--- Start ---

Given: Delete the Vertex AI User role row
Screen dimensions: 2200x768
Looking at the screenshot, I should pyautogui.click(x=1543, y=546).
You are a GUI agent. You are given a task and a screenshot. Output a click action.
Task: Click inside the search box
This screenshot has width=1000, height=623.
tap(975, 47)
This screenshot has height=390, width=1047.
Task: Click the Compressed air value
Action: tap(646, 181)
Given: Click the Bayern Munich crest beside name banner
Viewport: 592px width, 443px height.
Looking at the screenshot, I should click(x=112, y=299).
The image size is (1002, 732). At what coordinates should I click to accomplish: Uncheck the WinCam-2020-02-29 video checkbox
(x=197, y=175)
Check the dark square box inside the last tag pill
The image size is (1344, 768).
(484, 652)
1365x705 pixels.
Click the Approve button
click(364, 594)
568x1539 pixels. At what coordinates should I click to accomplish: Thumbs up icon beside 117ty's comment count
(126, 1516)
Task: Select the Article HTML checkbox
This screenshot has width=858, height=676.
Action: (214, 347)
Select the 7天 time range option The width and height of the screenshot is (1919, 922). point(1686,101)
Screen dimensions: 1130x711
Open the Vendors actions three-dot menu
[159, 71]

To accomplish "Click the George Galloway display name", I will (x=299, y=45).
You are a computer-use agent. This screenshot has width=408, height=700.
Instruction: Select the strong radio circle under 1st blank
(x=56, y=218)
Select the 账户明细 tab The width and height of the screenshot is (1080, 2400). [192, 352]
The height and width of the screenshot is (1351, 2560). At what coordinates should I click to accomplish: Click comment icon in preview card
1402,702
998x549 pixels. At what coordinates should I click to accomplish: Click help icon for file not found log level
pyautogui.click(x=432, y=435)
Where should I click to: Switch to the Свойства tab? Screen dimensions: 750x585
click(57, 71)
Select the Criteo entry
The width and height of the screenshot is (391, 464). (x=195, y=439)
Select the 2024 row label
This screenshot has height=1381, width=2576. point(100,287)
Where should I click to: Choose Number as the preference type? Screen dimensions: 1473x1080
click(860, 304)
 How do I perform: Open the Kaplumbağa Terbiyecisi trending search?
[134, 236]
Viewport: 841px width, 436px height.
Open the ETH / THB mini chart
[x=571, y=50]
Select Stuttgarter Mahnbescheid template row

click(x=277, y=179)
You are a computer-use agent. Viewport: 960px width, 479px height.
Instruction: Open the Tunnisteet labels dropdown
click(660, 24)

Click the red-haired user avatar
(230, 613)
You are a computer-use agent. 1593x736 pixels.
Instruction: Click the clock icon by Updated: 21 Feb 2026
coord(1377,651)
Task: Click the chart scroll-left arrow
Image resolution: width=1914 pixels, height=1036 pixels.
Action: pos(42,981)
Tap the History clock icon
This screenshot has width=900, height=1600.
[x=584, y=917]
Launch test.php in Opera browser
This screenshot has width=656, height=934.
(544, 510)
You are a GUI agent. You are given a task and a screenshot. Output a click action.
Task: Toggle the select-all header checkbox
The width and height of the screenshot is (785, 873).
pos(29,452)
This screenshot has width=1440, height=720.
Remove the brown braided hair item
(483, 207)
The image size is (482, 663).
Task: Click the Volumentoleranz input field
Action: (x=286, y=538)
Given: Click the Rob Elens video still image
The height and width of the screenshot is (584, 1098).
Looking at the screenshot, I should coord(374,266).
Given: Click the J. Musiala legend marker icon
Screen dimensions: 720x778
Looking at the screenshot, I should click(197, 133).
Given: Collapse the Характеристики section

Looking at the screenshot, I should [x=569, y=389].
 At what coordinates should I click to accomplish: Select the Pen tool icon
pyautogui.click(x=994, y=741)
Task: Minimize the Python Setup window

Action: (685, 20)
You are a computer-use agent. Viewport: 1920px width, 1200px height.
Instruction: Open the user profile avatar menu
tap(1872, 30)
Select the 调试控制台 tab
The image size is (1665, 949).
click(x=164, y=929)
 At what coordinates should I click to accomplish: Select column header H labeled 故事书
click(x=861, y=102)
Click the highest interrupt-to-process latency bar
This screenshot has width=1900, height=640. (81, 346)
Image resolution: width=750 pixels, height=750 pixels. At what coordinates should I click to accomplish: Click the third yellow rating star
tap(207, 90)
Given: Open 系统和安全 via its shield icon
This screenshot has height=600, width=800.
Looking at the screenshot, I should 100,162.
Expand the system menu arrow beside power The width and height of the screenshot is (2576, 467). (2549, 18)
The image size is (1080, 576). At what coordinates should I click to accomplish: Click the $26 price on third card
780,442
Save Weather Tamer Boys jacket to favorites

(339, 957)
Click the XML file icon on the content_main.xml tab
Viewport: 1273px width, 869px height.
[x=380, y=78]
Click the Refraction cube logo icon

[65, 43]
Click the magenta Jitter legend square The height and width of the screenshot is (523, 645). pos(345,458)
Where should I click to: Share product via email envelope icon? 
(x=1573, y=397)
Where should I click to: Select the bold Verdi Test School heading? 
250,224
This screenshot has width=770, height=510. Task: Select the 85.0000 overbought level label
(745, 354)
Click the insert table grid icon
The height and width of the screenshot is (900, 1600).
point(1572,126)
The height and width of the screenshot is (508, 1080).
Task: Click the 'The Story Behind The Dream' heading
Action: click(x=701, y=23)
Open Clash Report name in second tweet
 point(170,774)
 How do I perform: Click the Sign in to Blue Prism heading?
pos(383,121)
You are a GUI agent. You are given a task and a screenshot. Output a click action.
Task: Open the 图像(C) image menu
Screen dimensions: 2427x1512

--- End ---

◆ Exercise brief: Extract each line of the records above that contains the word "third".

◆ Result of this task:
Image resolution: width=750 pixels, height=750 pixels. At what coordinates should I click to accomplish: Click the third yellow rating star
The image size is (1080, 576). At what coordinates should I click to accomplish: Click the $26 price on third card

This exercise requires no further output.